**EXERCISE GOAL**
Among the lines of the records, please find those that contain the word "width" and copy them.

**Extracted records**

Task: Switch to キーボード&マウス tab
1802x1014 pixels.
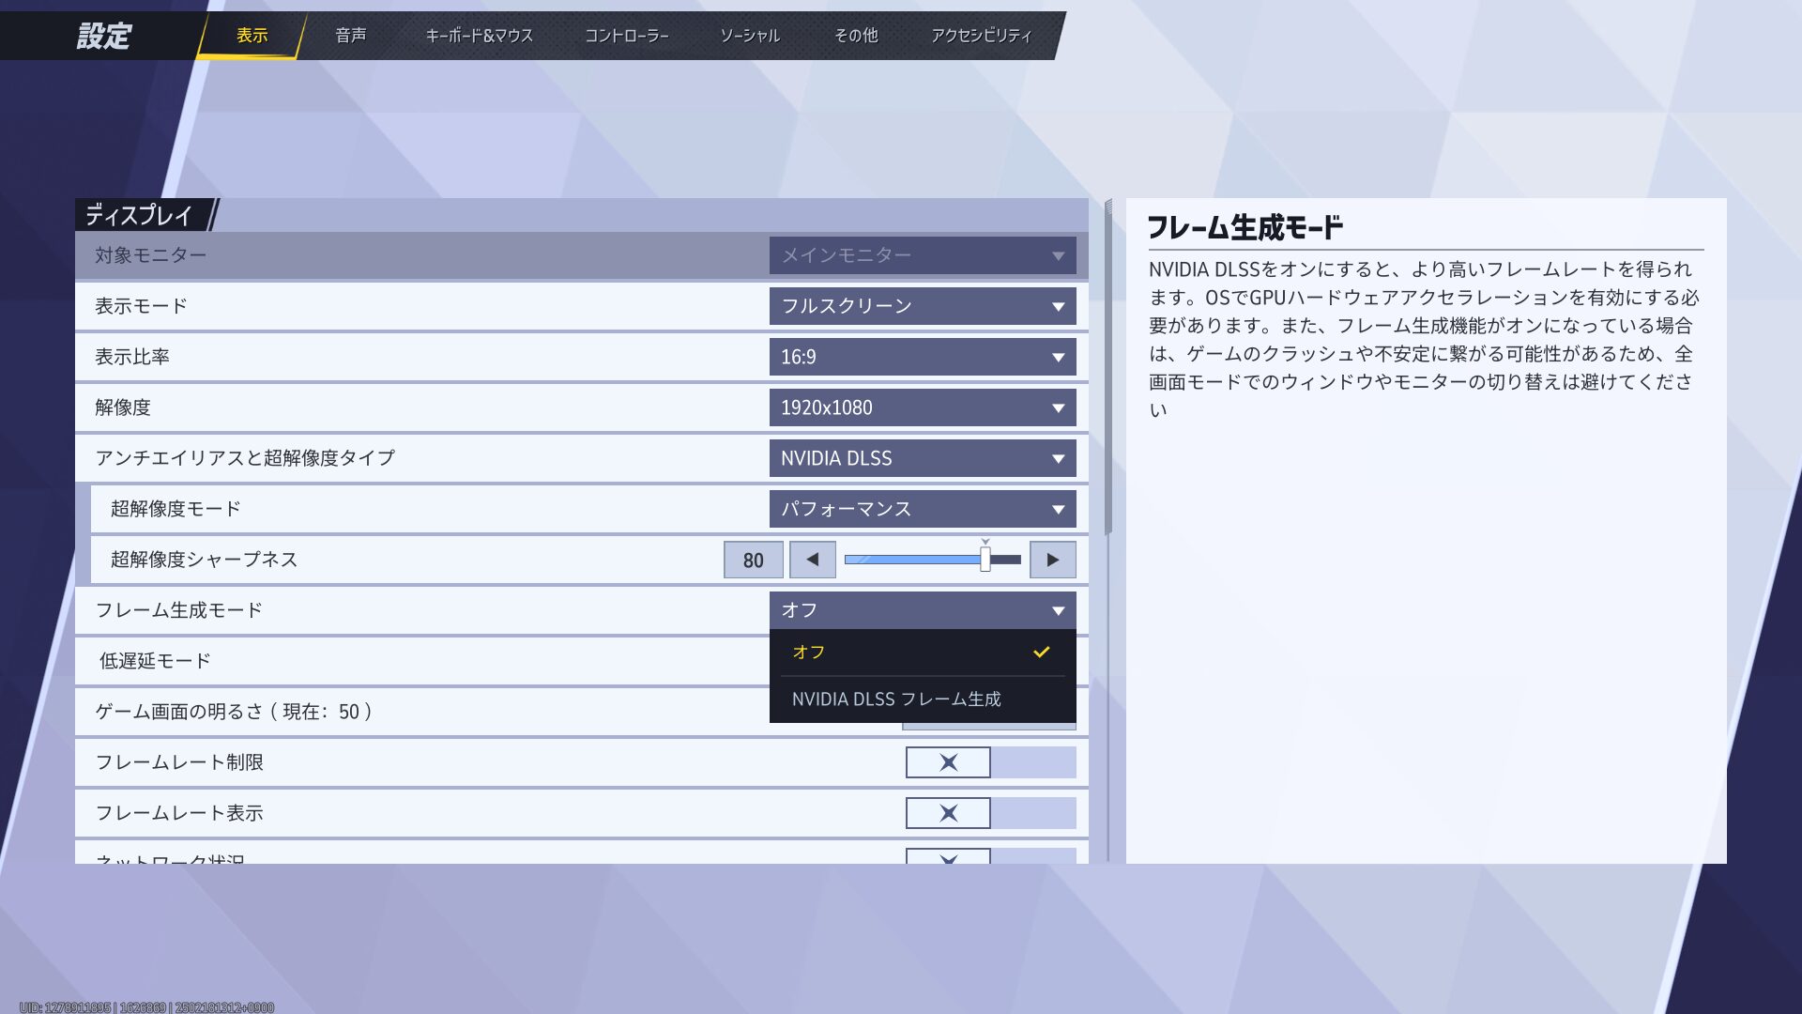Action: [x=479, y=36]
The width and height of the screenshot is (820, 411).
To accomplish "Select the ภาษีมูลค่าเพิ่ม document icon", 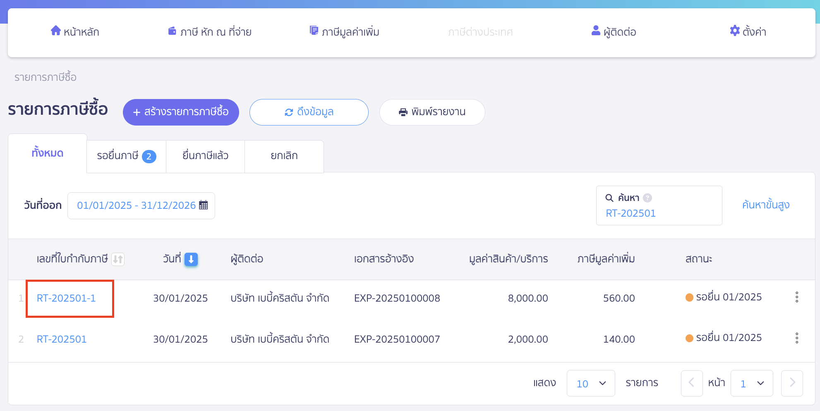I will tap(313, 30).
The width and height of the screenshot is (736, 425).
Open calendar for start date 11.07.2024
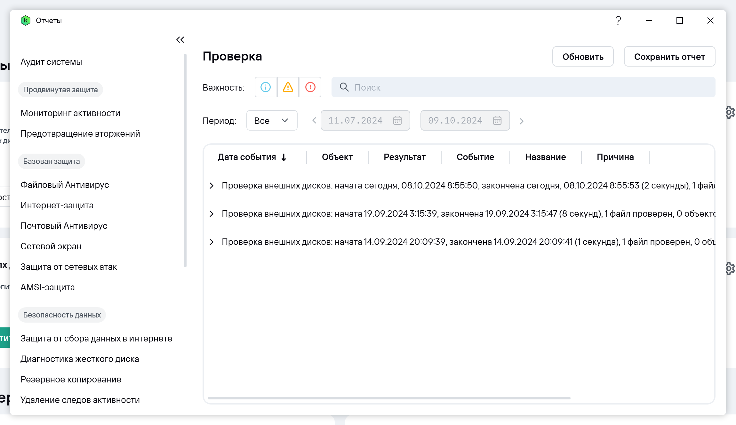click(397, 121)
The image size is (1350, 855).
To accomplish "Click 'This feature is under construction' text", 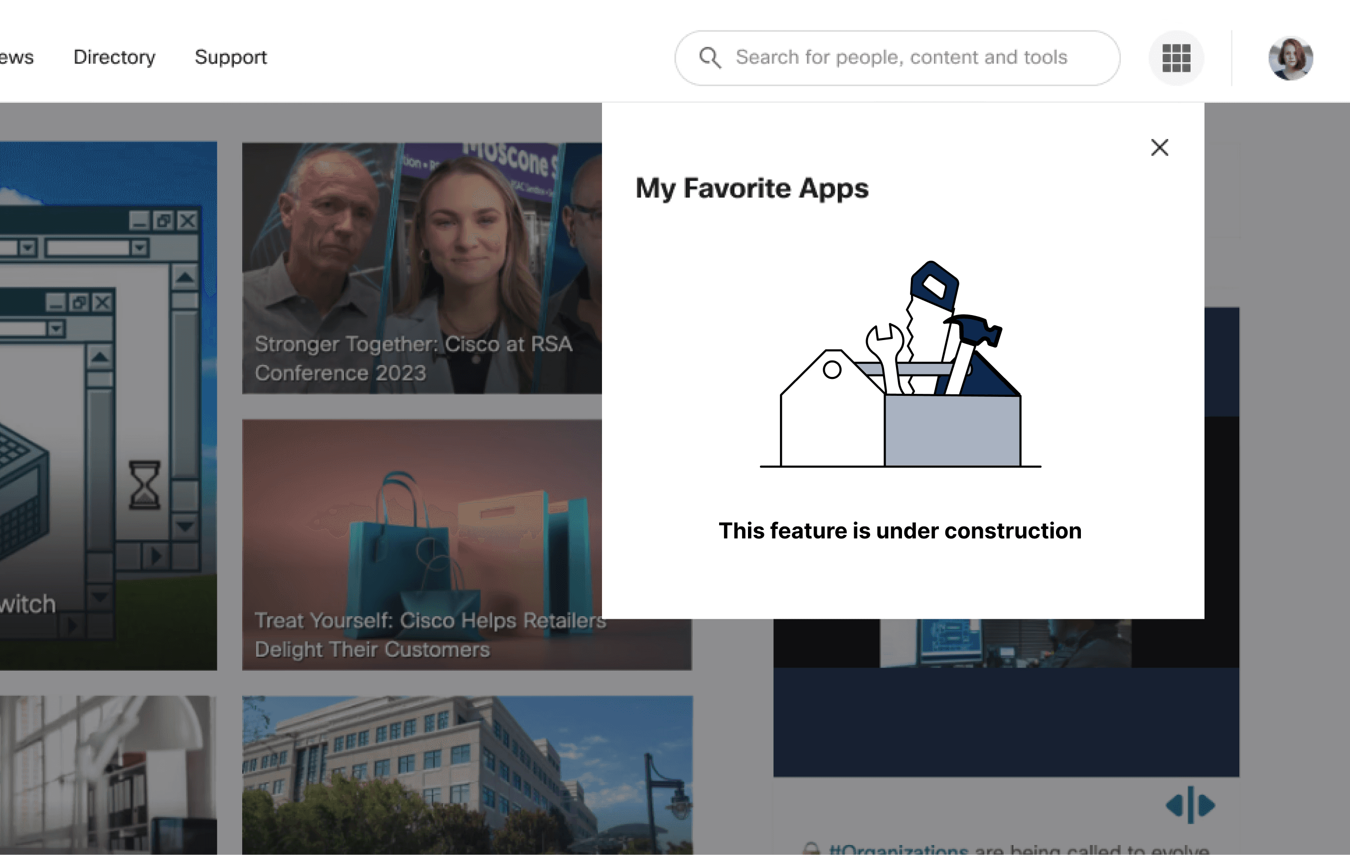I will tap(900, 531).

**SOLUTION TO THE PROBLEM**
The width and height of the screenshot is (820, 411).
The width and height of the screenshot is (736, 425).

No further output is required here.